Late on Wednesday night, I got an email that essentially said we moved from #5 to #1 on a certain important metric . This was a big goal for our team, and we were all working hard for it. So I shared the news with my leadership team right away . Thursday morning, one of them (who is new to the team) asked how we managed to pull it off . And my reply was that our secret ingredient was LOVE, and cued in the Barny song . Of course it sounded terribly cheesy 🙂
In any case, here is what I meant by LOVE in this context
LOVE = Level Set + Operational Efficiency + Valor + Execution Excellence
It’s a simple formula that has served me well throughout my career
Level set

There are three parts to doing a good level set – starting point , destination, and the first couple of milestones.
You need to know where you are starting from – what works , what doesn’t work , strengths and weaknesses of the team, existing relationships and all that. More important – a good honest hypothesis on WHY we are where we are, and WHY we need to change. The trick here is not to get bogged down in details . Get a good enough starting point and have the confidence that you can tweak along the way as you progress and learn more .
You need to make sure everyone else knows the starting point too , and that they are bought into the first upcoming milestone – and the long term vision . Strength of leadership is in making sure you have both an actual vision and at least a few initial milestones in place before you start . One without the other does not go anywhere far.
Operational EfficiencyÂ

I grew up in a culture of being metrics driven.
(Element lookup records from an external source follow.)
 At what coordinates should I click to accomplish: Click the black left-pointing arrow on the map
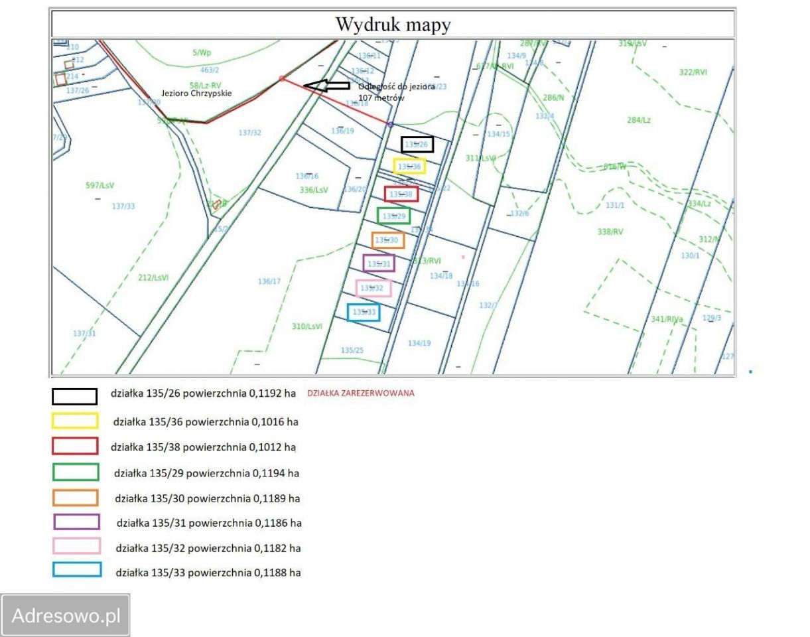click(326, 85)
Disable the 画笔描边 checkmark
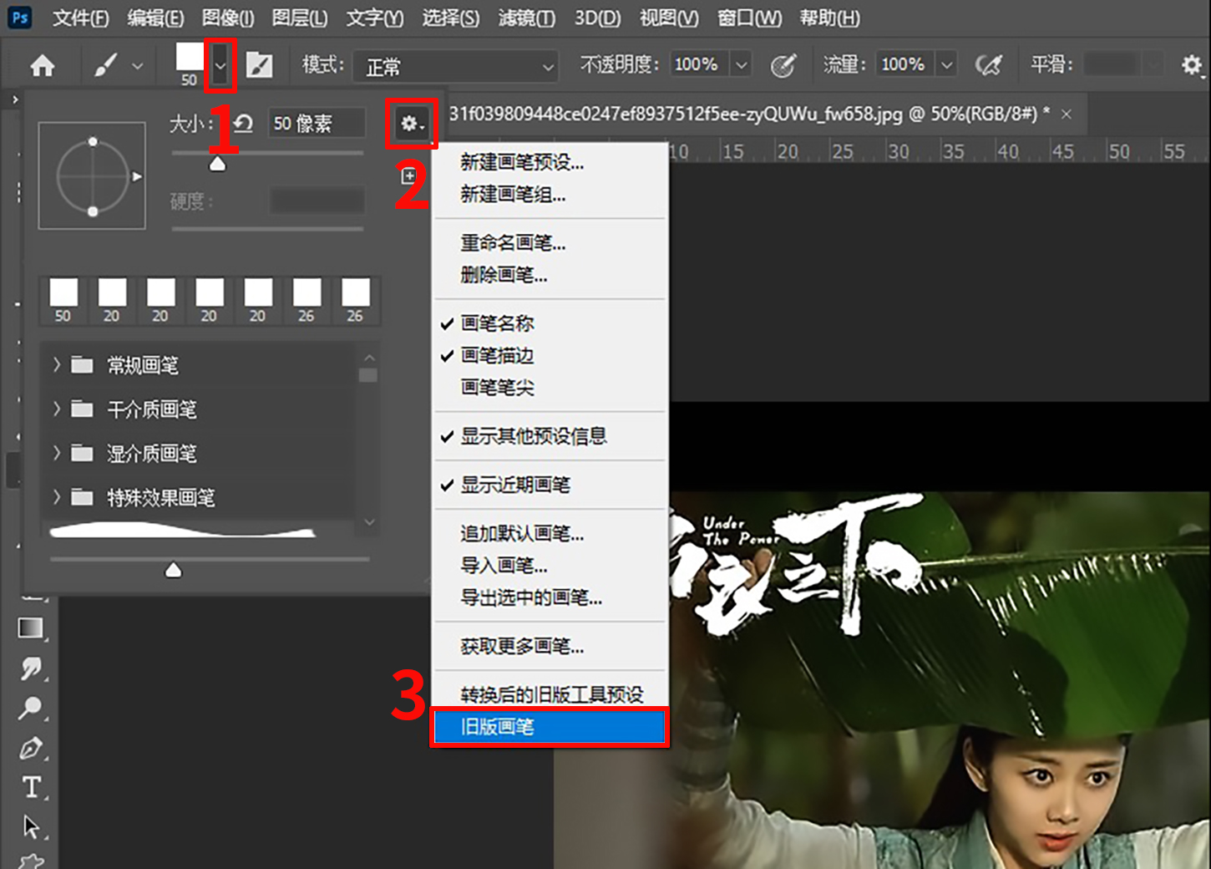 (498, 356)
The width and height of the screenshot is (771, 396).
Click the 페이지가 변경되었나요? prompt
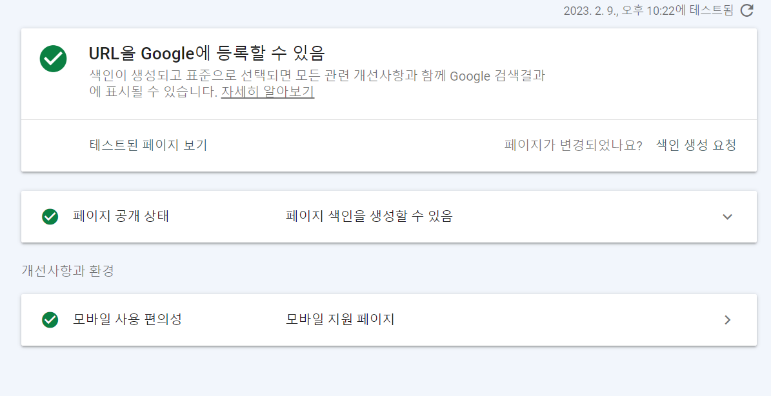point(572,146)
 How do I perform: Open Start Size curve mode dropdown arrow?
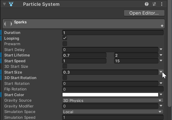(161, 72)
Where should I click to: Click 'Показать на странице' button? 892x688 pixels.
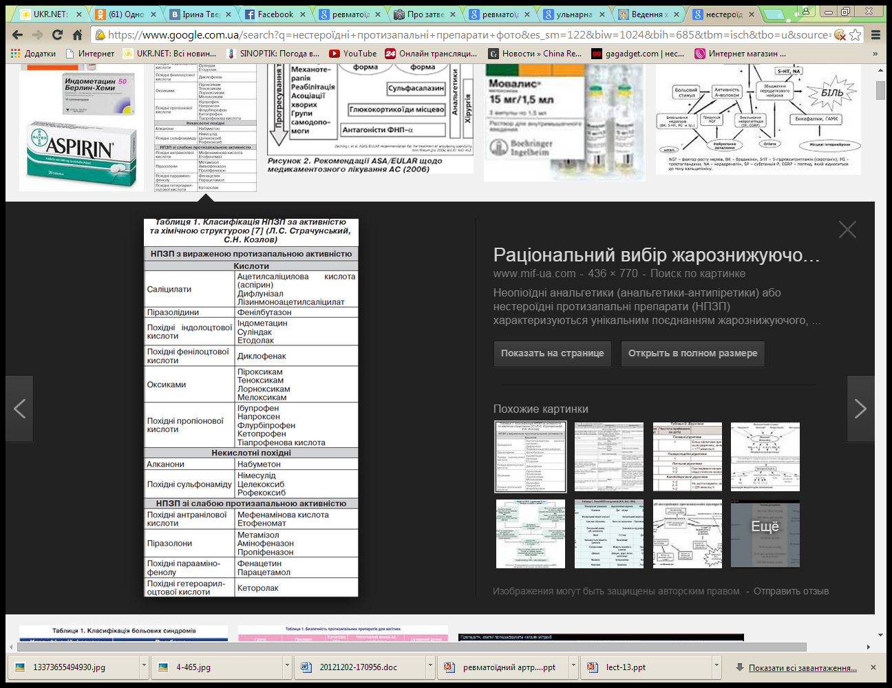[552, 353]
It has its definite advantages – but also some problems that need to be addressed. I like to be a metrics minimalist. Any measurement that does not give me a chance to change the outcome is a metric I can live without.
I am a big fan of keeping things simple so that everyone gets what they need to do. Complexity does not scale – and your job as a leader is to encourage your team to simplify everything that can be simplified. You need a simple way to track progress – and the process needs to be tweaked as you learn more along the way.
You need to be pragmatic about metrics. Metrics is not the end – it is just a means to an end. If you don’t realize that – you and/or your team will just find ways to game the metrics. Fascination for metics at its extreme is also the primary cause for premature optimization.
Valor

The very fact that you are in a turnaround should indicate that some things were messed up in the past. The starting point to a turn around is that you need a lot of courage to take it on – simply because you don’t really know if you have actually hit the bottom, and it might sink further on your watch. But your own courage is just a starting point. Your team needs to find the courage to face the hard problems , and look at them differently in a positive frame of mind. And they won’t do it until they see their leaders have their backs – which goes back to the point of the leader having the courage to begin with.
This is also why it is important to celebrate successes – however small, and even if the net result is still in negative territory. Positivity breeds more positivity and eventually gets you the collective momentum you need . A lot of turn arounds fail because people feel their efforts went thankless for a long time. That is squarely on leaders – if you truly care, you need to express your sincere gratitude to the people who trusted you and put in the effort. In the same breath I will add that if you don’t mean it – don’t put on a show, as your team will see through it quickly and it only does harm .
The true tests of courage is the trust and transparency of the leader. Most people can see through the BS if you try to spin the message. Also, it is a lot less stressful for leaders to be transparent and admit that you don’t have all the answers and that you need their help to find solutions, than to pretend that things are rosy and make up some convenient answer.
Execution excellenceÂ

This is where everything comes together. Planning and preparing only takes you so far – the real test is what you do every hour of every day. You have to clearly say what you are going to do to your stakeholders, and then go do exactly what you said you will do. And when things don’t work the way you thought – you need to tell them what did not work, and what you are going to do about it, and then go do that. Success of a turn around is due 99% to perspiration , and just 1% to inspiration .
True excellence means that you don’t need to drive this top down any more, and that the team does it as their routine work and grow into leaders themselves.
Post script

Looking back over a long period of time, we all realize that turning around a problem is perhaps the relatively easy part in hindsight. Things can go south at any point – either because you slacked, or because there were others who put in more effort and thought into it than you did, or because the environment changed externally and internally and you did not see it coming, or maybe just plain bad luck. That is why its important to iterate- and why you have to celebrate success, say thank you to people who made it happen, level set to a new baseline and start all over again.